**TEXT SEGMENT:**

_____

The Center for Disease Control and Prevention reports someone loses a limb from diabetic complications every 20 seconds.
Diabetes causes a loss of sensation, leaving ulcers to go unnoticed and become infected. If not treated soon enough, the limb has to be amputated.
But doctors at the University of Arizona Medical Center, in Tucson, Arizona, have found a way to prevent the development of these ulcers, and it's as simple as putting on a pair of socks.
'Smart Socks' use fiber optics and sensors to monitor pressures in the patient's feet.
"These Smart Sox were designed to identify both locations of the foot and ranges of motion that could be problematic. We can then get information to can give us a warning sign of hotspots, which cause complications" said Dr. Bijan Najafi of The University of Arizona Medical Center.
Foot ulcers affect many of the nearly 26 million people in the US suffering from diabetes.
"It's among the most common reasons that someone with diabetes will be admitted to the hospital; not the heart attack, not the stroke, not the high blood sugar, but a foot problem," said Dr. David Armstrong.
Dr. Armstrong heads the University's Southern Arizona Limb Salvage Alliance, an organization dedicated to preventing amputations in diabetes patients. His patients are especially grateful for the advancements made by the group.
Donna Flinz suffers from neuropathy, and has lost all sensation in her feet.
"I have no idea what's going on down there. I could cut myself easily, I could jab myself with a stone. There's just so much going on down there that I don't know because my nerve endings are basically destroyed. So the socks will do that for me. It tells me what my feet should've told me," said Flinz
Patient Carlos Davila is a flight attendant, and works on his feet for hours each week. He is worried about the possibility of diabetic foot ulcers.

_____

**MATERIAL SHOWN:**

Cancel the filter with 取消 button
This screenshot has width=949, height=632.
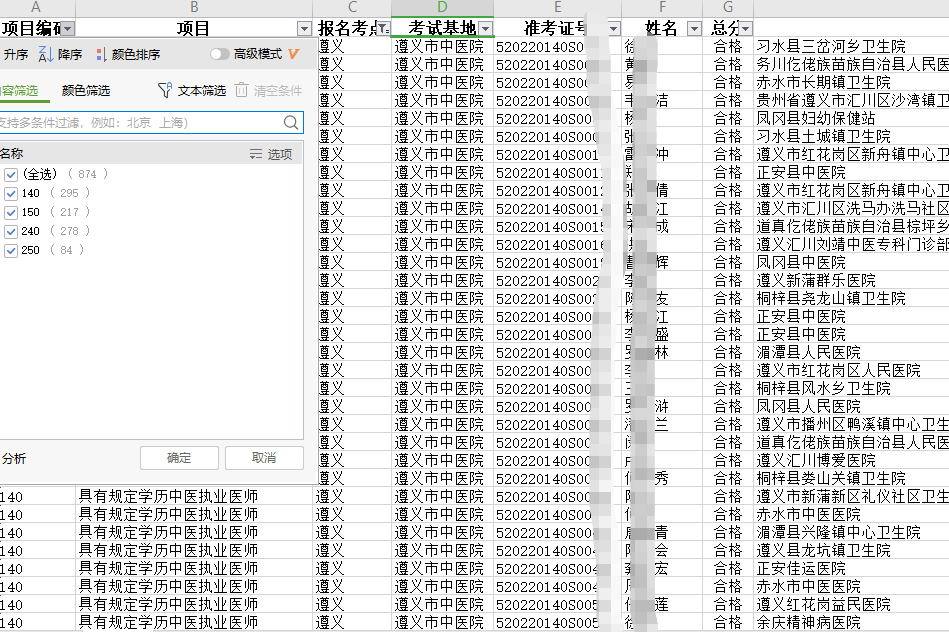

_____

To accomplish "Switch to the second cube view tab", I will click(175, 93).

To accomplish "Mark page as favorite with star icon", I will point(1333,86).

_____

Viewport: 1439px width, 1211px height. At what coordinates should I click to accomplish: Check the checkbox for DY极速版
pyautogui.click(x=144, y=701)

_____

**PROBLEM SET:**
**1.** According to the smart socks news text, what do the Smart Socks use to monitor pressures in the patient's feet?
**2.** Write the next few sentences of the smart socks news text, picking up after its final sentence.

**RESULTS OF THE TASKS:**
**1.** They use fiber optics and sensors.

**2.**
"My father and my brother both lost legs to diabetes so I try to keep a real close eye on it, " said Davila.
The socks draw their inspiration from video game technology, using aspects of virtual reality to draw medical conclusions.
"PlayStation isn't just for kids anymore. These technologies are completely changing the game," said Dr. Armstrong.
The socks came to light through the medical expertise of Dr. Armstrong, and the engineering expertise of Dr. Najafi. They believe the socks are just the beginning of a new future in disease prevention.
"We're starting to see medical tech and consumer tech merge. And this year, it's been happening more than any other year in our existence," said Dr. Armstrong.
The study is funded by the Qatar National Research Fund, which donated more than $2 million in grants to the University.
Researchers expect Smart Socks to be available to the public by 2019.